«Sotto il segno dell’atomo» è stato pubblicato a inizio 2026 dalla Casa Editrice Editoriale Scienza. Gli autori sono Sergio Badino e Sergio Rossi. Badino, sceneggiatore, scrittore e docente di tecniche di narrazione, è autore di numerosi libri e con il romanzo Mille papaveri rossi, edito da Piemme, ha vinto nel 2025 la XXIII edizione del Premio Letterario Nazionale Il gigante delle langhe. Rossi, laureato in fisica, è scrittore, editor, docente, autore di numerosi libri, tra i quali la graphic novel Nikola Tesla, con la quale ha vinto il Premio Giancarlo Dosi nel 2019 per la divulgazione scientifica, primo fumetto in Italia a ricevere un premio per la divulgazione.
Pubblicato nella collana “Racconti di scienza”, «Sotto il segno dell’atomo» è rivolto ai ragazzi delle medie: la voce di Bruno Pontecorvo, uno dei ragazzi di Via Panisperna, racconta la vita e le scoperte di Fermi nella prima parte della sua carriera scientifica. Arrivato a Roma all’indomani della laurea, Pontecorvo viene soprannominato “il cucciolo” in quanto elemento più giovane e inesperto del gruppo, ma il suo racconto comincia quando aveva solo nove anni: aveva sentito raccontare dal fratello maggiore Guido le gesta e gli scherzi di Enrico Fermi ed era impaziente di conoscerlo. Invitato a cena insieme a Franco Rasetti, Enrico Fermi non aveva, però, fatto un’impressione positiva ai genitori di Bruno e anche lui era rimasto deluso: d’altra parte, dopo i racconti del fratello, le sue aspettative erano molto alte.

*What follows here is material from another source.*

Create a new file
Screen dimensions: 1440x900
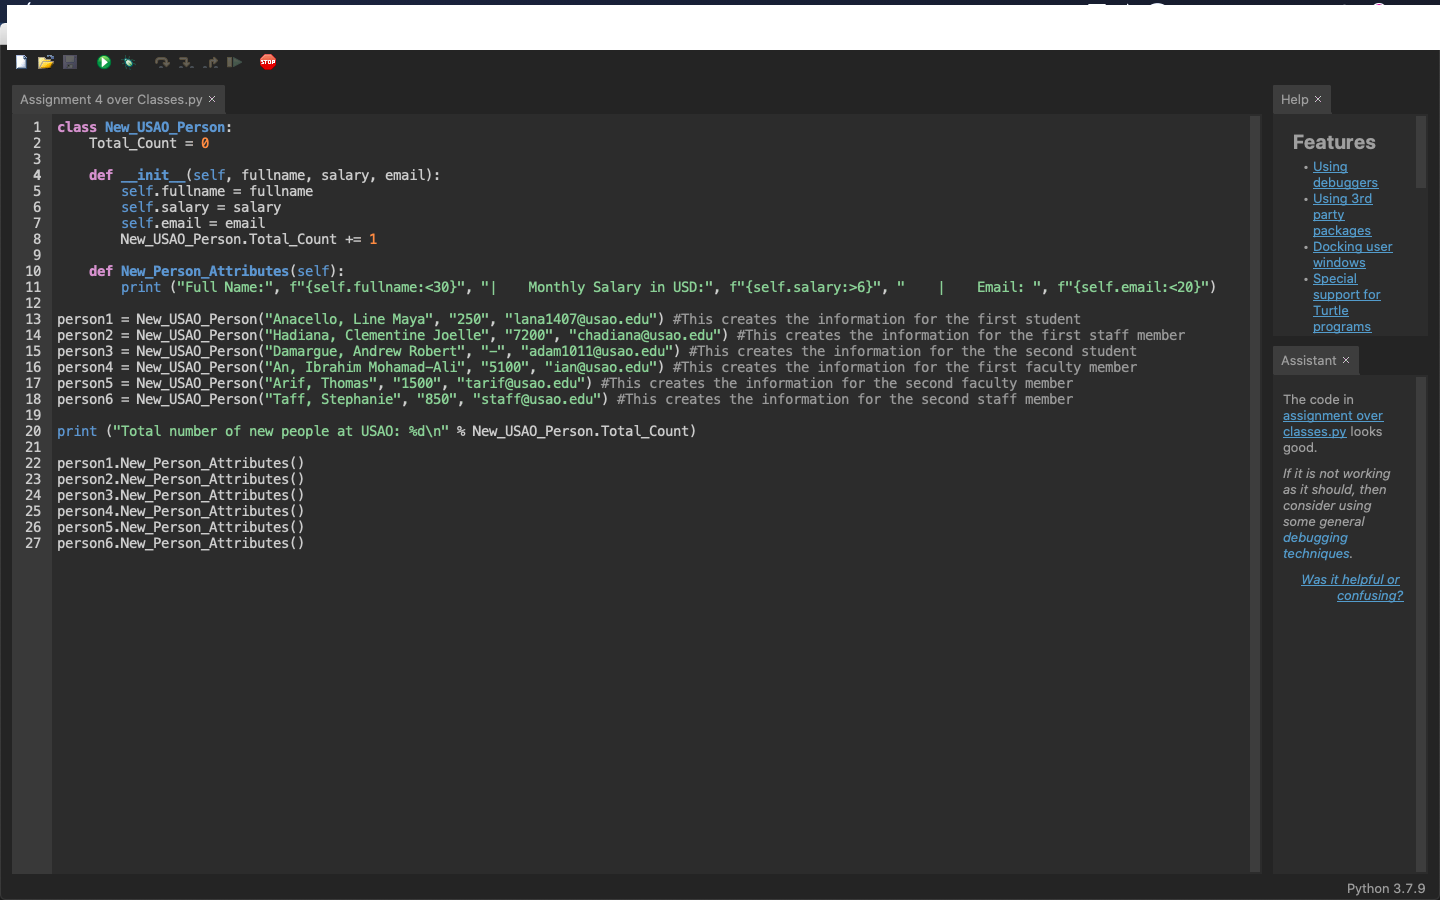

Eppure, la presenza di Enrico rimane, ferma, come una guida nelle scelte di vita di Bruno, fino a quando, nove anni dopo il primo incontro, si ritrova a Roma per entrare a far parte del gruppo di via Panisperna. «All’epoca del nostro primo incontro ero solo un bambino, mentre adesso si sarebbe trovato davanti un diciottenne di belle speranze, intenzionato a passare il vaglio di due tra le più vivaci menti d’Italia.» Nelle pagine successive, assistiamo alla maturazione dello stesso Bruno Pontecorvo, non solo come scienziato ma anche come uomo: inizialmente distante dai temi politici, pian piano si rende conto di cosa comporti il fascismo in Italia, specie per una persona di origini ebraiche come lui, all’indomani della promulgazione delle leggi razziali.
Il racconto si concentra sugli anni d’oro del gruppo di via Panisperna, ricordando gli scherzi, i soprannomi, ma soprattutto l’entusiasmo delle prime scoperte in ambito atomico, mentre le ricerche in Europa si susseguono, a volte si contraddicono e spesso si sovrappongono. Le carriere scientifiche dei singoli personaggi vengono raccontate con chiarezza, addentrandosi, quanto basta per capire il contesto, anche nel significato delle ricerche svolte all’epoca. La morte di Corbino, direttore del dipartimento di fisica, rompe un equilibrio di per sé precario e il premio Nobel di Enrico Fermi segna la fine del gruppo di via Panisperna: nelle ultime pagine sono raccontate le diverse strade del gruppo di fisici, quasi frettolosamente, un po’ come sono avvenuti i saluti.